Posted by gardenergirl on December 12, 2005, at 18:22:57
In reply to Re: I know what *I'd* like to talk to them about » Dinah, posted by AuntieMel on December 12, 2005, at 15:27:59
> >
> And along the way I met some of the nicest people I've ever met.:-D
gg
Posted by gardenergirl on December 12, 2005, at 19:01:47
In reply to Takes one to know one...;-P » AuntieMel, posted by gardenergirl on December 12, 2005, at 18:22:57
That sort of looks snotty, darned medium. What I mean is that you are one of those "nicest people".
gg
Posted by Dr. Bob on December 13, 2005, at 7:05:27
In reply to Re: I am anxious I guess » Dinah, posted by Tamar on December 11, 2005, at 19:12:05
> When I think of it as a conversation rather than a presentation, it is a little less scary for me.
>
> 5. If a group feels like they are in "trouble", there should be some way to call Dr. Bob over and he should help get the discussion going (is that OK, Dr. Bob?)
>
> Dr. Bob, when the time comes, can you find out how big a room they are giving us? That should say something about the maximum number of attendees.
>
> Dr. Bob can remind them before we split up that we come to Babble because we have mental health issues - so they should use their best doctor manners with us! And we ALWAYS have the right to refuse to answer a question if we are uncomfortable. I think that we and the doctors really will be wanting the same thing - to increase their understanding of online support groups - so we'll all be working in the same direction.
>
> fallsfallI agree, think of it as a conversation and not as something adversarial. It's fine to call me over, but I think you'll be fine and that won't be necessary. Here's the room:
http://www.mtccc.com/planners/floorplansSpecs/southBuilding/level800/meetingRooms803.cfm
But it seems large to me, I doubt it'll be even close to full...
--
> If I had seen what Dr. Bob was talking about before, I might not be so anxious. But this sort of thing is not part of the conferences I attend in the course of my work. If I had any comprehension at all of what he wants from us, I wouldn't feel so anxious.
>
> Dinah> on the basis of my experience of professional conferences, I’d imagine that the people who attend the session will be interested in hearing from you. I think they will have a genuine interest in what you might say.
>
> And the really important thing to remember is:
> You know much more about Babble than they do.

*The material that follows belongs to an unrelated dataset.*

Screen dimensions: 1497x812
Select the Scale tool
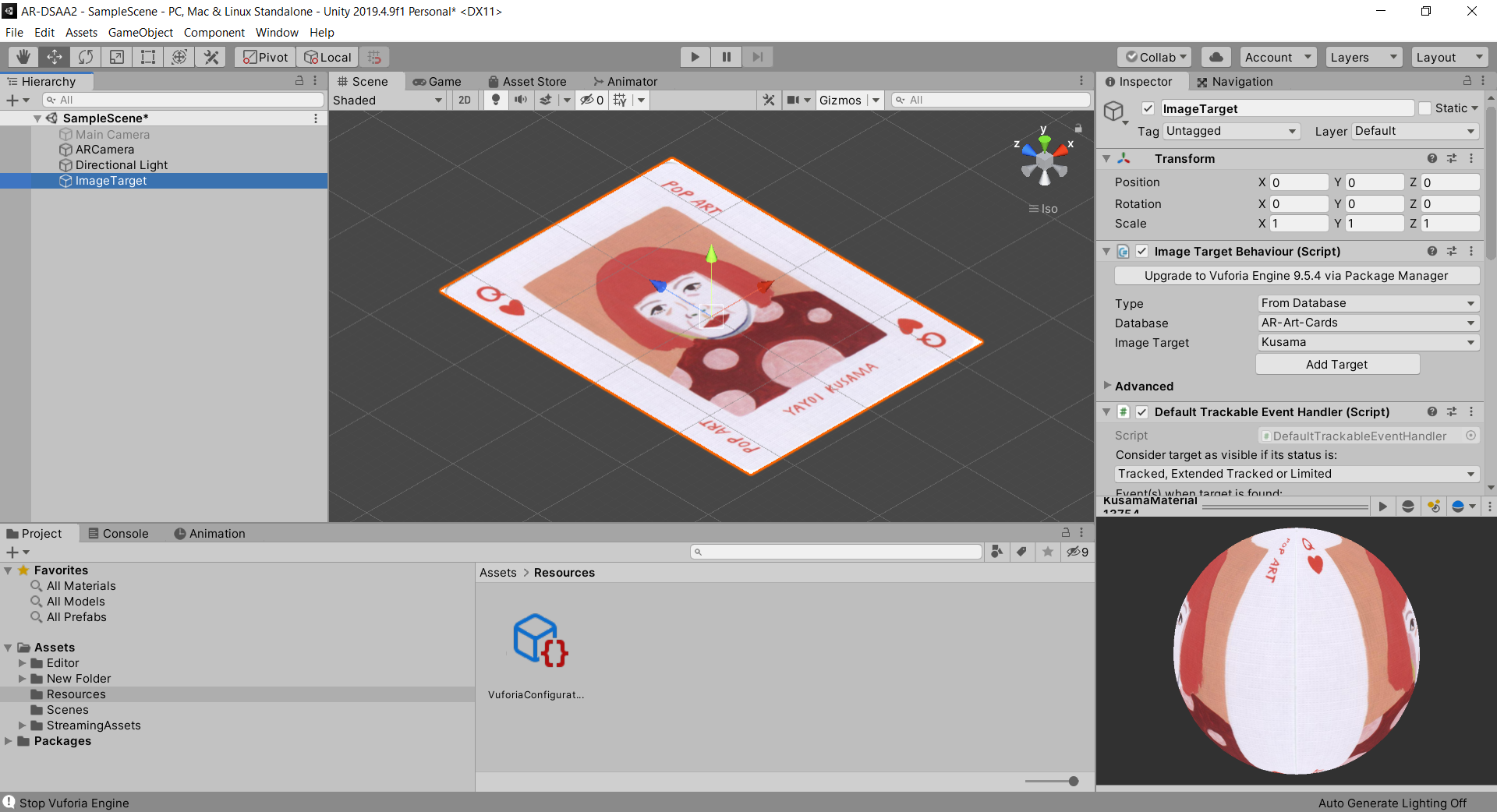117,57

> So you’re the one with the knowledge and experience. They might know lots and lots about psychology. But they don’t know what you know about online support at Babble.
>
> TamarI agree with Tamar. But you might be able to go to another session on Sunday if you want. It wouldn't be like ours, but it might still give you an idea of what the meeting's like.
Bob
Posted by AuntieMel on December 13, 2005, at 9:35:23
In reply to Um...just in case, posted by gardenergirl on December 12, 2005, at 19:01:47
I didn't think it looked snotty at all.
In fact, it made my morning. Thanks for that.
Posted by AuntieMel on December 13, 2005, at 9:36:49
In reply to Re: being anxious, posted by Dr. Bob on December 13, 2005, at 7:05:27
Plenty of room to get a running start - and plenty of exits.
Posted by Dinah on December 13, 2005, at 10:04:54
In reply to Re: being anxious, posted by Dr. Bob on December 13, 2005, at 7:05:27
Thanks for understanding, Dr. Bob.
That might help. I know that before I go anywhere new, I usually drive by the address the day before so that I will know where I'm going, and that helps me reduce my anxiety.